После того, как закончились скачки, Набу-дини-эпиша долго не шел к победителям, не торопился с вручением подарков и как никогда горячо приветствовал вавилонянина, пришедшего сегодня первым, в надежде зажечь сердце владыки собственным азартом. Словом, стал тянуть время, но, выходит, и тут просчитался. Услышав гневный окрик царя, наместник Ниневии не на шутку струхнул, низко поклонился и, пятясь, скрылся из виду, чтобы отдать нужные приказания.
О Нимроде старались не говорить, не вспоминать и даже не думать.
— Если Аракел победит, я сам выбью из него правду, — посмотрев на Хаву, присевшую у его ног, тихо сказал Син-аххе-риб.
Хава занервничала:
— А если нет? Неужели это снимет с него вину?
— Если нет… — царь улыбнулся, — а если нет, с ним поговоришь ты.
Зная, на какую жестокость способна его внучка, Син-аххе-риб вдруг расхохотался.
Этот смех был слышен всем, вызвал у его двора вздох облегчения, блуждающие, кроткие и слащавые улыбки, разговоры о том, что к царю вернулось хорошее расположение духа; сановники ожили, зашевелились, приготовились развлечься… И только Закуту, приближавшаяся в это время вместе с Ашариду к царской ложе, настороженно посмотрела на мужа.

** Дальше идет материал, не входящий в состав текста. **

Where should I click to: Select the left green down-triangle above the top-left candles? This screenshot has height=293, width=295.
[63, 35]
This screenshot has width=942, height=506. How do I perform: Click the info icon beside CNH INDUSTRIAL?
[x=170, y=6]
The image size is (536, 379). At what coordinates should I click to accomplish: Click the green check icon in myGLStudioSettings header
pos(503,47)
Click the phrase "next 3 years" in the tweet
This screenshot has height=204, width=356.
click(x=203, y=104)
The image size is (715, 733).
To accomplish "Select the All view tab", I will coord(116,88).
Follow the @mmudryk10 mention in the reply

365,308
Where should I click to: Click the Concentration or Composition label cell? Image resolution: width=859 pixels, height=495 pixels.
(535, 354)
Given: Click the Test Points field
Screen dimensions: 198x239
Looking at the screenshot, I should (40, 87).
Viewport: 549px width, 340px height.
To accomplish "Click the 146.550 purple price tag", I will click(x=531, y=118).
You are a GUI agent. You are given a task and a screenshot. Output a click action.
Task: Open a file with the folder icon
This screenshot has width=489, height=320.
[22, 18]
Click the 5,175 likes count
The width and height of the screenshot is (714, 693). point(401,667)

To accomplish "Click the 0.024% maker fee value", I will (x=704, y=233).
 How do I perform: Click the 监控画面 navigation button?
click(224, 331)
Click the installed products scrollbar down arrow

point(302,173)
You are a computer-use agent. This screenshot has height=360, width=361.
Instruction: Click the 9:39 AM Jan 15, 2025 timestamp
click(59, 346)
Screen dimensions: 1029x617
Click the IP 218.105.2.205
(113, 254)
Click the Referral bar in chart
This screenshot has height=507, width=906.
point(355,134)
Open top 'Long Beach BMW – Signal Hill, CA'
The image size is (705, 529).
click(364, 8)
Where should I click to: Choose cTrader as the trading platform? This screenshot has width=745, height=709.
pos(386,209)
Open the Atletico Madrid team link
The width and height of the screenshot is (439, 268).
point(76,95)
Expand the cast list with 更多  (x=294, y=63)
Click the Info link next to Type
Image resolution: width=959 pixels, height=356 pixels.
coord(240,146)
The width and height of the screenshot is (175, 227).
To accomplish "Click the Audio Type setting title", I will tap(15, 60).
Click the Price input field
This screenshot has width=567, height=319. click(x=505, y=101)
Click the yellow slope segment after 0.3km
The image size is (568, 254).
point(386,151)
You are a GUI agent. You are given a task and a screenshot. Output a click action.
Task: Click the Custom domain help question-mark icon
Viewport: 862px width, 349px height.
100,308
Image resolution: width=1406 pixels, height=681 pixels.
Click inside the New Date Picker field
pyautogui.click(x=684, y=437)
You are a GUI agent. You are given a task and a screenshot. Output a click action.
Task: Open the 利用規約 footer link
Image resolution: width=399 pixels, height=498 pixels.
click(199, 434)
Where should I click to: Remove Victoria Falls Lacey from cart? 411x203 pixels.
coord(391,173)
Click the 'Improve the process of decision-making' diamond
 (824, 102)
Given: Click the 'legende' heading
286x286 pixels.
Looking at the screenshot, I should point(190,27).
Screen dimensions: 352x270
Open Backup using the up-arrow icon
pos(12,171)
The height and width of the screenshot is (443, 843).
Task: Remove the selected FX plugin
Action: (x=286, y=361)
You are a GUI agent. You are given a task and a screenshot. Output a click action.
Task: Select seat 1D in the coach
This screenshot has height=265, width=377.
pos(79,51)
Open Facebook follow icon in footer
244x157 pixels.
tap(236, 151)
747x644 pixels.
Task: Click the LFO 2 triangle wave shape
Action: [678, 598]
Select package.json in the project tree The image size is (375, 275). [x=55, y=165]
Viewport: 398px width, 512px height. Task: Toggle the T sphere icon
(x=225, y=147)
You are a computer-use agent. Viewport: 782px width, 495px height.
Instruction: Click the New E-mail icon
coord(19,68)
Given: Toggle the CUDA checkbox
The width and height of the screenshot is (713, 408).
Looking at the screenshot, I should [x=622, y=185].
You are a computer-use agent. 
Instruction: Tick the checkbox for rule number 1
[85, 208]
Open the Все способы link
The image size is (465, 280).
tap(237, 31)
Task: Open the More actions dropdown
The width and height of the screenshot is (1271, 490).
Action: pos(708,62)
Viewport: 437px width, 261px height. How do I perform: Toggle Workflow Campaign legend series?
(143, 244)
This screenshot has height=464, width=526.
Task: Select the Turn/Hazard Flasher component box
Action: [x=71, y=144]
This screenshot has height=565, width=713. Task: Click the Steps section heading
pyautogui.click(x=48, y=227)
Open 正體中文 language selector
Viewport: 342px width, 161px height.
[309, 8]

Син-аххе-риб же обратился к Мар-Зайе. Благожелательно поманил к себе, доверительно перешел на шепот. Появившись на ипподроме, писец тотчас проследовал к царю, оттеснив наместников и сановников, у одних вызывая зависть, у других почтение.
Хава позвала Мар-Априма.
Министр, покосившись на царя, занятого разговором с Мар-Зайей, неуверенно подошел к принцессе, поклонился ей и приготовился выслушать, как подобает сановнику, с почтением. Хаве это не понравилось, она нетерпеливо потянула его к себе, припала к самому уху и стала о чем-то говорить, быстро и возбужденно.
Гонки на колесницах — главное блюдо праздника — начались под одобрительный гул и ликование толпы, звуки горна и бой барабанов. Отсутствие Нимрода — почти обязательного победителя нескольких последних состязаний — стало причиной многочисленных пересудов среди зрителей, вызвало удивление и вполне понятное расстройство. Когда же штандарт Син-аххе-риба вообще не появился на ипподроме, любители делать ставки пришли в полное замешательство, ведь если в поединке между Нимродом и Аракелом трудно было выявить победителя, то теперь его имя все знали наперед.